University of California Irvine, Irvine, CA

Paper No. ES2016-59118, pp. V001T03A002; 10 pages
doi:10.1115/ES2016-59118
From:
  • ASME 2016 10th International Conference on Energy Sustainability collocated with the ASME 2016 Power Conference and the ASME 2016 14th International Conference on Fuel Cell Science, Engineering and Technology
  • Volume 1: Biofuels, Hydrogen, Syngas, and Alternate Fuels; CHP and Hybrid Power and Energy Systems; Concentrating Solar Power; Energy Storage; Environmental, Economic, and Policy Considerations of Advanced Energy Systems; Geothermal, Ocean, and Emerging Energy Technologies; Photovoltaics; Posters; Solar Chemistry; Sustainable Building Energy Systems; Sustainable Infrastructure and Transportation; Thermodynamic Analysis of Energy Systems; Wind Energy Systems and Technologies
  • Charlotte, North Carolina, USA, June 26–30, 2016
  • Conference Sponsors: Advanced Energy Systems Division, Solar Energy Division
  • ISBN: 978-0-7918-5022-0
  • Copyright © 2016 by ASME

abstract

One of the primary challenges facing DG/CHP systems involves effective design and operational match with potential end applications.

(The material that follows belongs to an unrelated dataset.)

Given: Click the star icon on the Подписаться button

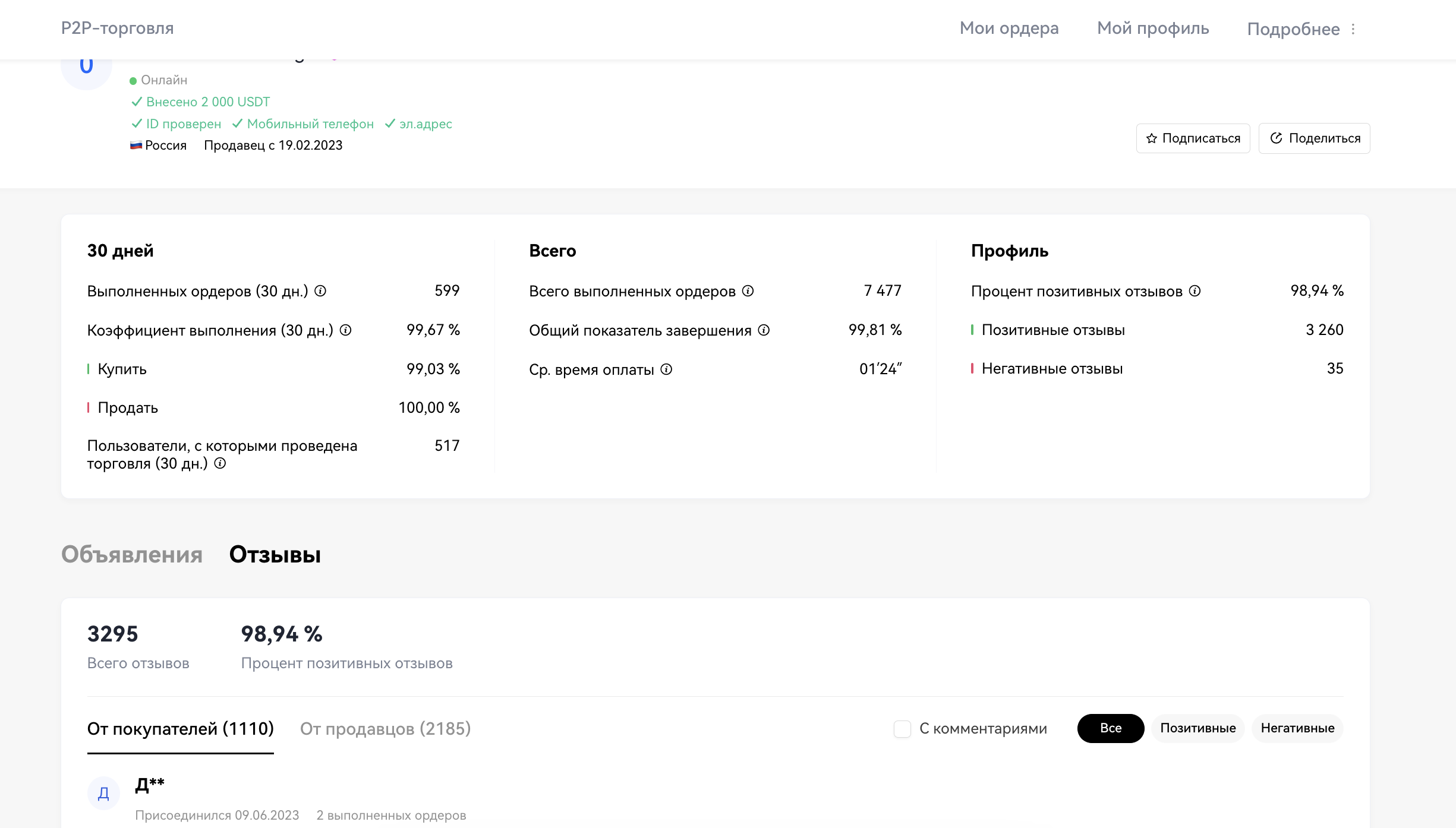Looking at the screenshot, I should [x=1152, y=138].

A key weakness in the deployment of many DG/CHP systems is the inability of the installed system to properly match up with the actual load that it is being asked to serve. In general, it is difficult to optimally match the demand of both electricity and thermal requirements with a single system as a result of variations in loads with season, site operational changes, and other factors. It seems apparent that improved flexibility in how a DG/CHP system’s electricity/thermal production ratio is established will provide more flexibility in how a given system can meet a given demand profile. While examples of temperature increase via supplemental burners are available for small scale systems, a system to control both exhaust temperature (increase and decrease) and overall flow rate is not available. This paper describes the results of a multi-year program sponsored by the California Energy Commission to develop and demonstrate an exhaust energy tailoring system that will provide flexibility in both temperature adjustments and overall exhaust flow to meet the requirements of various heat recovery systems while providing low emission when coupled with a commercial distributed generation “prime mover”. The program integrated a multi-stage Rich/Quick-mix/Lean combustion system operating on the vitiated exhaust stream from a Capstone Model “iCHP65” to provide flexible wide range control of the exhaust energy and quality. Additionally, the integrated system reduced both the criteria pollutant concentration levels and emission rates over the Capstone unit alone. This paper describes the development of the unique vitiated air combustor system as well as full scale test results.